Unfamiliar combinations in music can lead to surprising, captivating results. At the “Jazz at Berlin Philharmonic” concert in October 2014, series curator Siggi Loch presented Swedish guitarist Ulf Wakenius in a new and unexpected role: as second guitarist alongside the undisputed master of flamenco nuevo, Gerardo Núñez. The combination of Wakenius and Núñez has succeeded in sending the Jazzpaña project off into a wholly new direction. The Tagesspiegel described the occasion as a “mighty fiesta.” Sparks definitely flew, Núñez had an appetite for more of the same, and he invited his Swedish colleague straight back to Madrid for the re-match.
This is the meeting of two superbly gifted virtuosi and absolute masters of their instrument:
Gerardo Núñez, originally from Jerez de la Frontera, has been called the crown prince of the flamenco guitar. Núñez is the natural and obvious successor to Paco de Lucía who passed away in 2014. He has not just renewed the centuries-old Spanish art form of flamenco, he has opened its doors, and let the winds of jazz, pop music and classical music blow in.

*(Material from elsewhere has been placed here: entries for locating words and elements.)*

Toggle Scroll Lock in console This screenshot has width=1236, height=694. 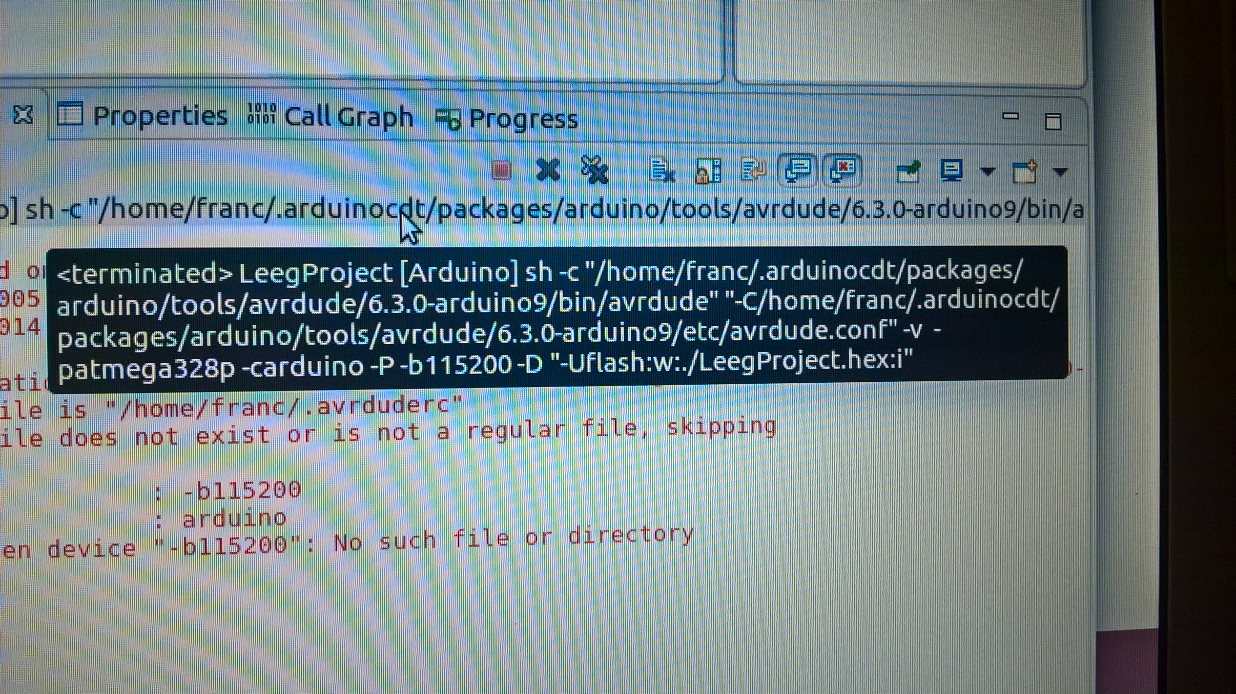coord(708,171)
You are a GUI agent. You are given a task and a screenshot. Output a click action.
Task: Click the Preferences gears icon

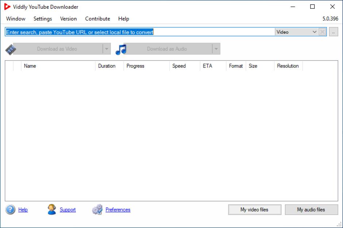pyautogui.click(x=97, y=210)
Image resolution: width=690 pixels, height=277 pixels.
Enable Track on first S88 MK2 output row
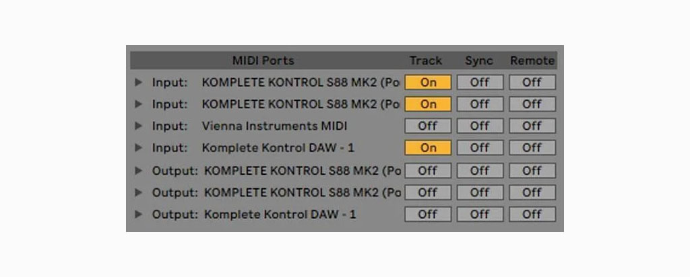pyautogui.click(x=428, y=170)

For Núñez, co-operations which can lead to new inspiration have become something of a trademark. He has worked with operatic tenor Placido Domingo, with pop music idol Julio Iglesias and with John Patitucci, the star bassist from the world of jazz.
Now, in Ulf Wakenius, he has found his ideal partner, because the Swedish guitarist is a musician unusually receptive to new contacts and new ideas. Wakenius’ playing has always not just been inspired by the American jazz tradition but also by world music. Wakenius can play in just about any style he chooses, and always in a wholly individual way. His openness and versatility are the hallmarks of a quite remarkable career.
Wakenius has played alongside two bass icons Niels-Henning Ørsted Pedersen and Ray Brown, and for many years was a member of the legendary Oscar Peterson Quartet. He has also made his mark accompanying of singers such as Youn Sun Nah and Viktoria Tolstoy, and given free rein to his vagabond side in a duo with that unstoppable rising star of the accordion, Vincent Peirani.
Núñez has explained the name of the album. “Logos”, he says “describes the mystery of our meeting.” The word beckons the listener into the world the two have created through their intense conversation. They combine their musical vocabularies and create rhetoric, dialogue, narrative, discussion, definition and meaning.
“Logos” is also the meeting of two of the major guitarists of our time, two very different characters with both respect and curiosity for the other's music. They work so well together because each musician symbiotically extends the ideas of the other, and creates context and validity in the moment.
“Logos” might be unexpected, but it has developed its own logic, and that logic is irresistible.